▶ Exercise:
The requested output is every line from the one with "This screenshot has width=1093, height=1092." through the last line below, printed exactly.

[Stored data entries]
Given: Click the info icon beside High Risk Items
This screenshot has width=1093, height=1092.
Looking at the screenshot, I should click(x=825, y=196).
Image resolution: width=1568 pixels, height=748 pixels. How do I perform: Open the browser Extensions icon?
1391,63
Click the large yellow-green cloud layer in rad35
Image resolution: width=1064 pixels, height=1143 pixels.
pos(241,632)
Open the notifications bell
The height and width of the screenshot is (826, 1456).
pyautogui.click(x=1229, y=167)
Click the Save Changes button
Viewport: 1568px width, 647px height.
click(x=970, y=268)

▶ Final answer:
This screenshot has width=1093, height=1092.
Looking at the screenshot, I should click(x=825, y=196).
Image resolution: width=1568 pixels, height=748 pixels. How do I perform: Open the browser Extensions icon?
1391,63
Click the large yellow-green cloud layer in rad35
Image resolution: width=1064 pixels, height=1143 pixels.
pos(241,632)
Open the notifications bell
The height and width of the screenshot is (826, 1456).
pyautogui.click(x=1229, y=167)
Click the Save Changes button
Viewport: 1568px width, 647px height.
click(x=970, y=268)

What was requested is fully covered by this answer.